TechnoUpdate News

Pelajaran untuk Indonesia, Nepal Rusuh Setelah Media Sosial Diblokir

Pemblokiran 26 platform media sosial di Nepal memicu kerusuhan berdarah yang berujung pada pengunduran diri perdana menteri, bukti kuat bahwa media sosial telah menjadi nafas hidup Gen Z.

Nepal sedang mencatat babak sejarah yang tak terduga.
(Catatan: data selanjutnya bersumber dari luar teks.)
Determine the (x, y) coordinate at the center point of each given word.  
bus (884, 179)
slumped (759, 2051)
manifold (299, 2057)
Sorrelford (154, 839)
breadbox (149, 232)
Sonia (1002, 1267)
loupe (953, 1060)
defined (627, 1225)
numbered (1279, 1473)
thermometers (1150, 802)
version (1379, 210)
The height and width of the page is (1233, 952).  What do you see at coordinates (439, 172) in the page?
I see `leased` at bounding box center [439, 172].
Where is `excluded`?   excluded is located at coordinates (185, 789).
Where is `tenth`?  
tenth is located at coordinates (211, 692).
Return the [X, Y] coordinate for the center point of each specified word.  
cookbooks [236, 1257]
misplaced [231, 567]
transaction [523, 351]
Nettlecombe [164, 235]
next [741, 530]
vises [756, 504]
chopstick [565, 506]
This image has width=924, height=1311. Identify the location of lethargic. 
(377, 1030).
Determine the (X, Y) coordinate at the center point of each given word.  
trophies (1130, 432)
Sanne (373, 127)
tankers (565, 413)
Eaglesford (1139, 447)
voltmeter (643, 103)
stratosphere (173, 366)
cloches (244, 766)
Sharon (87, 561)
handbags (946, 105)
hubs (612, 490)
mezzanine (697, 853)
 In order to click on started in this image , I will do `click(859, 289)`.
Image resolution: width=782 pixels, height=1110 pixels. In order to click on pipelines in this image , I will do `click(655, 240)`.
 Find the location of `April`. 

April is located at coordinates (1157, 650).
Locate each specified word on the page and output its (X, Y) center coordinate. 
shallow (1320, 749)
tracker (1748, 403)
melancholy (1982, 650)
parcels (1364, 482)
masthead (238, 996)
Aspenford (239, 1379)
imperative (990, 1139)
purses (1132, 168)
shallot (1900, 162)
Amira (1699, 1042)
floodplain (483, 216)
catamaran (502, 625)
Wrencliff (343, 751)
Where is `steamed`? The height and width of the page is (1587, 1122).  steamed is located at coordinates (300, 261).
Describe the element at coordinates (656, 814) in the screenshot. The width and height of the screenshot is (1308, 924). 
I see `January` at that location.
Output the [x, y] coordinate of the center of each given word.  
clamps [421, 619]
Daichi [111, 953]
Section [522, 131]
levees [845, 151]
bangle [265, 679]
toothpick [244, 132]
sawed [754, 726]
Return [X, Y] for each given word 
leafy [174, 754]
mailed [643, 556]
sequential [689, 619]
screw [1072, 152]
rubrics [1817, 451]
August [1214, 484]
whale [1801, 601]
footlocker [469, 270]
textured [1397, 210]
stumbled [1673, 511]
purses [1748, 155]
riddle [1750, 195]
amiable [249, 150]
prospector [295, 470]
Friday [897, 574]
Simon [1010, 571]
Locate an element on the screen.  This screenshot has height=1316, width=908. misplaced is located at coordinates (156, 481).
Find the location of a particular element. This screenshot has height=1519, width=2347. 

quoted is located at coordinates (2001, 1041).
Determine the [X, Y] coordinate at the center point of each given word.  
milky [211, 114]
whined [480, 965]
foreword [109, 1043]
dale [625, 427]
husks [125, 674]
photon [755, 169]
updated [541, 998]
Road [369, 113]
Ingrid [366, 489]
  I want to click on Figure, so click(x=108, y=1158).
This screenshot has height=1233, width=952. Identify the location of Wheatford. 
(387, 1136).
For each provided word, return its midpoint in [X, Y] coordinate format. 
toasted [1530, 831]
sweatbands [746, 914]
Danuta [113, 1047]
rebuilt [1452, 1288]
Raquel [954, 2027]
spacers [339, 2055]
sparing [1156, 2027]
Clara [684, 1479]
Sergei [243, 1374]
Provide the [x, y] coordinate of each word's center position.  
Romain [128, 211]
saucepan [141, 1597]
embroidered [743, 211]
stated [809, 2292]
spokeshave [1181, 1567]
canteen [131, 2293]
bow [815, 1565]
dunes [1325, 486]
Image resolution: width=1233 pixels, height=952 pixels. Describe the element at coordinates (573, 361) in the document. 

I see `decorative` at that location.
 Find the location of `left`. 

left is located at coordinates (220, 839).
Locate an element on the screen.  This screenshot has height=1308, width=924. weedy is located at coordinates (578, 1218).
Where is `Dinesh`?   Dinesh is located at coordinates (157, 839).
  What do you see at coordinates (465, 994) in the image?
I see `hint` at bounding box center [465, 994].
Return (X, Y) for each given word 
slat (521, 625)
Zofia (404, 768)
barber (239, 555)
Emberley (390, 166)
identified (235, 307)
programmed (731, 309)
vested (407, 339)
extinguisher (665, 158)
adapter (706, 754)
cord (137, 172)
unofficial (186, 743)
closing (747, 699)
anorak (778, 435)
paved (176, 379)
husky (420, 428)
Keputusan pemerintah pada 4 September 2025 untuk memblokir 26 platform media sosial — mulai dari Facebook, Instagram, WhatsApp, X, hingga YouTube — dengan alasan ketidakpatuhan terhadap regulasi digital baru, justru menjadi pemantik ledakan sosial. Alih-alih menertibkan ruang digital, langkah sepihak itu justru membuat generasi muda, terutama Gen Z, bangkit melawan.

Hanya dalam hitungan hari, gelombang protes meluas di Kathmandu dan kota-kota besar lainnya. Media sosial yang sehari-hari menjadi sarana belajar, bekerja, hiburan, hingga ruang ekspresi bagi Gen Z mendadak hilang. Rasa kehilangan itu berubah menjadi kemarahan kolektif. Pada 8 September, protes yang awalnya damai berubah menjadi kerusuhan berdarah. Sedikitnya 19 orang tewas, ratusan lainnya luka-luka. Tekanan publik akhirnya membuat pemerintah mencabut larangan pada 9 September, namun tragedi keburu terjadi: Perdana Menteri K.P. Sharma Oli mengumumkan pengunduran dirinya.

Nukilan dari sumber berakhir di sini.